The Good Days and The Bad.
One thing about having a chronic illness is I don’t get to control it. I feel like this becomes apparent when I have my good and bad days. For me this has been one of the hardest things to deal with. I can never plan ahead because I don’t know how I am going to feel the next day. I feel like this is one of the hardest things to explain to people who don’t have a chronic illness. A lot of people don’t realize that I am always sick, just some days are easier than others.

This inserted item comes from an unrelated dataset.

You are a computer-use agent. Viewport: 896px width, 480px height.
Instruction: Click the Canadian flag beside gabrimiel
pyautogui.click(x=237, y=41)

I was talking with my friend Kayla (she is also a spoonie) the other day, and she finds it can be frustrating to have to explain to people how one day she can be able to go out and run errands or hang out with people and the next day she isn’t able to do those things because it’s a bad day. I completely agree with her. I find sometimes people don’t understand that our health can flip on a dime.
As someone with chronic illnesses, my bad days can be completely different than someone without a chronic illness. My bad days aren’t necessarily things going wrong or just having an off day. Mine could be not being able to get out of bed because of pain, it could be the days where I struggle to take a shower, or get dressed or even something simple as getting up to get food out of the kitchen. My bad days are the days where my normal daily tasks are hard for me to complete.
Sometimes my bad days can get even worse if I try and do things while I am having bad days. If I manage to make it out of the house on a bad day, the next day for me can be even worse because I overdid it the day before. It’s a constant struggle between doing enough to not feel like I wasted a day and not doing too much and regretting it the next day. I hope everyone is having a good day.